Low-code/no-code development solutions seem to be all the rage right now. In fact, this year we’ve seen the low-code market grow by 22.6%!1 But, we’re skeptical… While these approaches allow for application development outside of tech-heavy development teams, we’re tempted to believe that putting in the code-groundwork reaps better results. 

That’s by no means to say that low-code doesn’t deserve its place on the tech table. The fact that 80% of G2 respondents believe low-code frees development teams to work on higher-level projects particularly proves that small changes and simple automation through low-code can tweak our technological engagements.2 In reality, though, we shouldn’t be putting all of our eggs in a tech-based basket on the assumption that simpler is inevitably better. What’s more, the development of applications needs to align with business goals, not just conform business processes to fit tech. 
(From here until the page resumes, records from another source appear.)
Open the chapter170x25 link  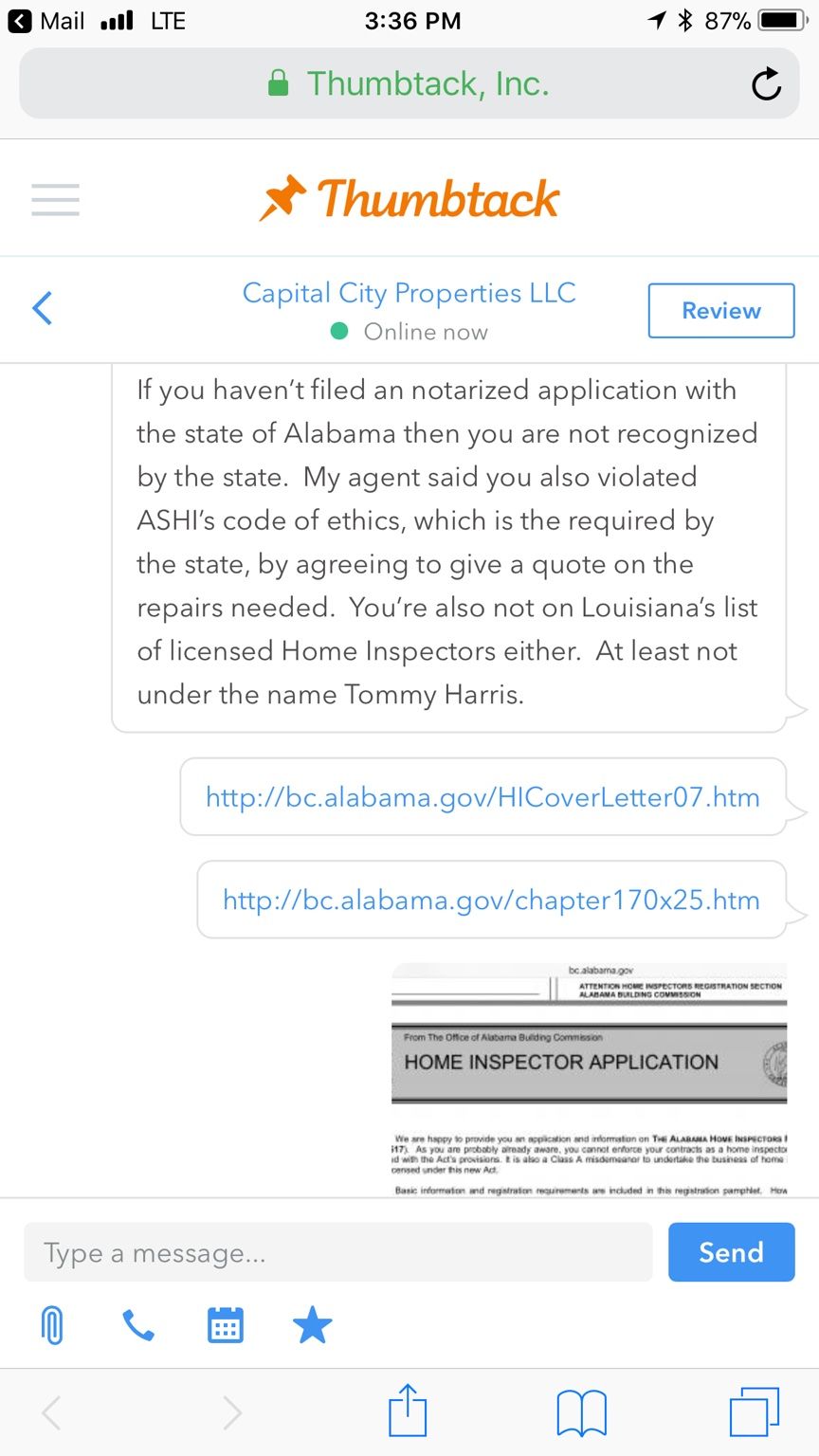[x=491, y=900]
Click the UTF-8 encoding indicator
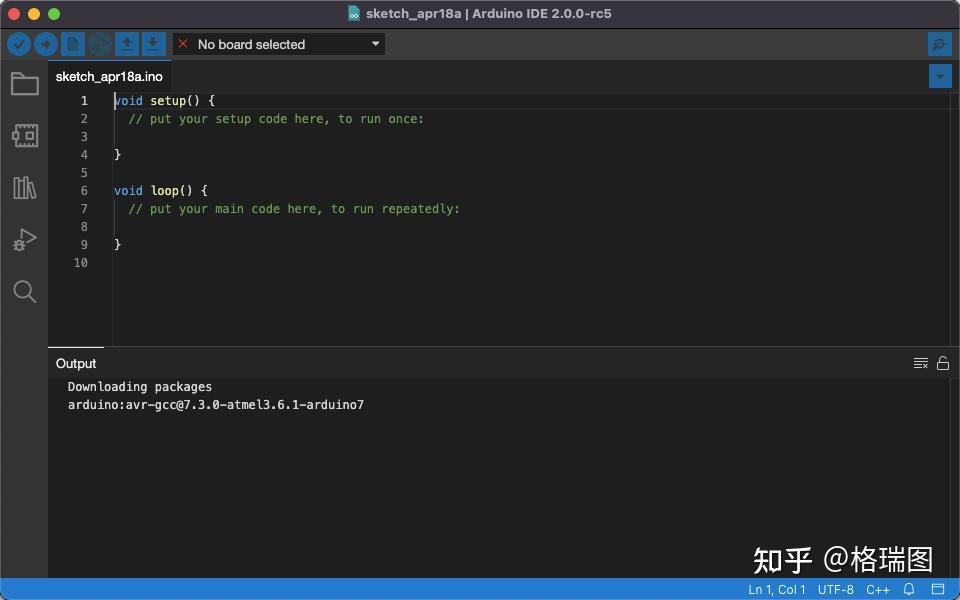 click(835, 589)

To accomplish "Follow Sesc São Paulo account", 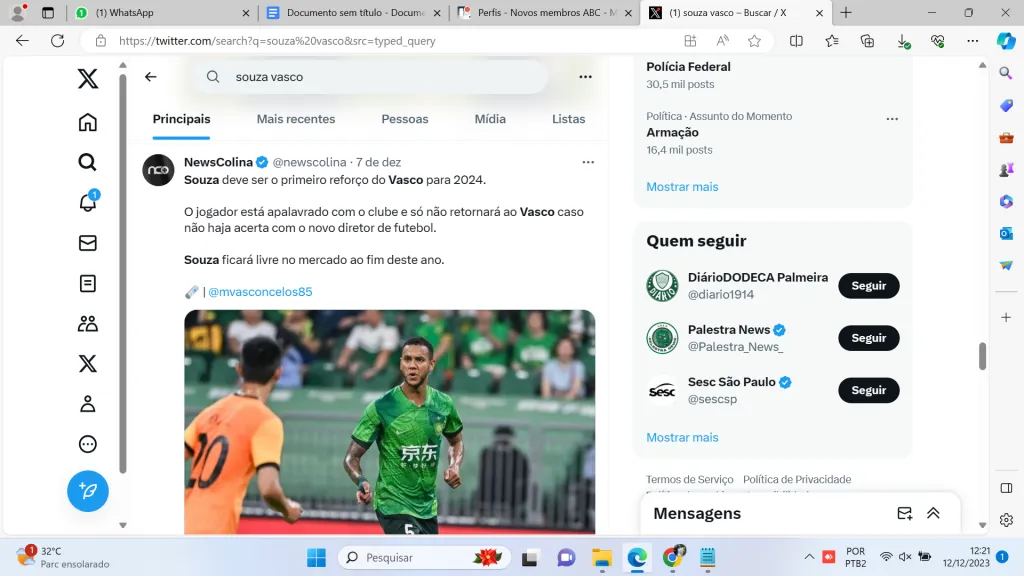I will [868, 391].
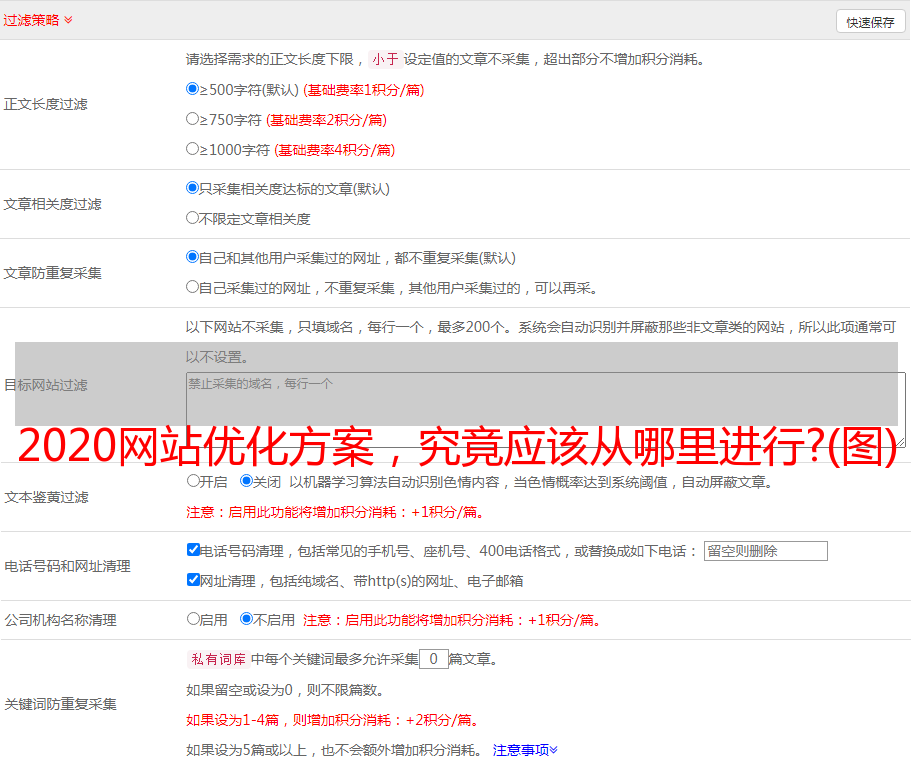Click the 留空则删除 replacement phone field
This screenshot has height=768, width=912.
coord(765,551)
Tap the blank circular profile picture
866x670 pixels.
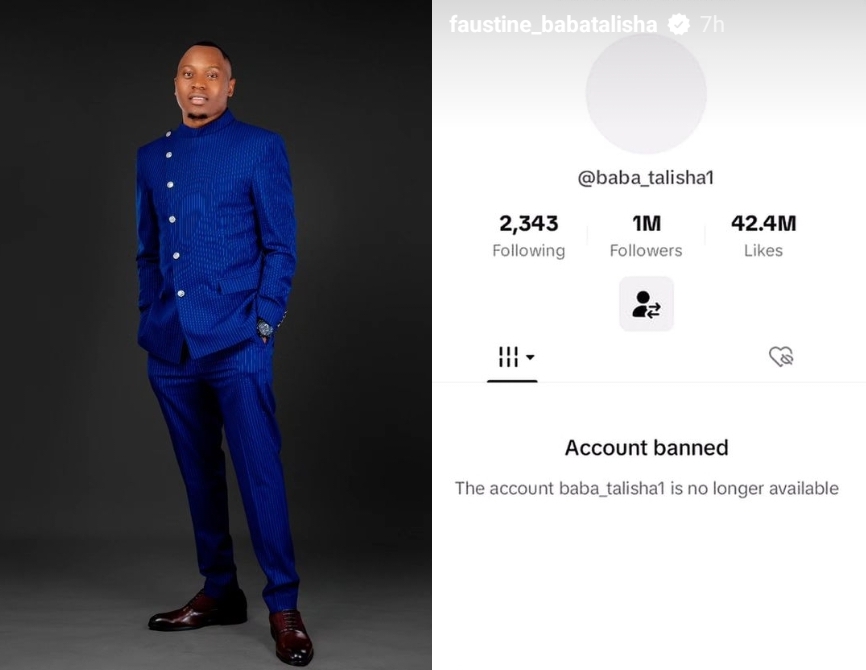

In fact, with even existing low-code operations falling foul to a lack of flexibility, and customisation, it seems that this isn’t even the easy choice we’ve been sold, nor does it offer a comprehensive replacement to traditional software development.3 So, if you’re asking whether low-code is the future, the simple answer is no. It is, however, an imperative aspect of a broader trend that’s making programming more accessible alongside simplified programming languages like JavaScript and Python. In this article, we consider what the future of development does look like, and what part low-code/no-code ultimately plays in that.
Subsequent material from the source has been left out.